Can I just glue my cut shut? Dermabond and tissue glues

Posted on January 7, 2020

I get not wanting to have sutures. It takes time, it can hurt, you have to remove the sutures later. Particularly in a kid, it seems like a dream to just glue it shut.

What have studies shown?

Other studies have shown better initial happiness: less pain, good recovery.  BUT it shows a higher rate of dehisence.  What does that mean? Down the road the incision separates, indents, or opens up.

What do I think?

I am a surgeon, so I love to sew.  It is predictable, easy, and has good long term results.  It is easy for me to say “just put a stitch in it” because I can do it.

I heard someone say once that skin glue (dermabond) is equivalent to a 6.0 suture. For you non surgery geeks out there, a 6.0 is a whimpy suture. It is fine, gives little strength, and is used in my practice primarily for eyelid surgery.  For the rest of the face I use 5.0 or stronger. For the body I use 4.0.  If you use a weak suture, then it won’t hold the tissue long enough for it to heal well.  This explains why skin glue isn’t good for high motion areas. It explains why there are long term issues with the wound opening up or forming a bad scar.

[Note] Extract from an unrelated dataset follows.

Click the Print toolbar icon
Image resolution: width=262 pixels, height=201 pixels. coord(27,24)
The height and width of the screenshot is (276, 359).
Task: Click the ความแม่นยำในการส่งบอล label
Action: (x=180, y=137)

If you can see any tissue below the top layer of the skin, like fat or muscle, those lacerations require deep sutures to align the deeper tissue layers and take tension off the skin closure. This gives a more stable wound and a prettier scar. These need to be sewn.

If your laceration wants to gape open or separate, it likely needs deeper layered sutures and a stronger closure.

For the issue of having to remove the sutures later, we can use dissolving sutures, which we never remove- your body breaks them down internally.

SO. I almost never use or recommend tissue glue.  I think there are almost no indications where it is better than sutures. The wounds that look “okay to glue” are likely ones that are in the superficial layer of the skin only.  If sutures are not an option, I get it.  But otherwise stitch it up.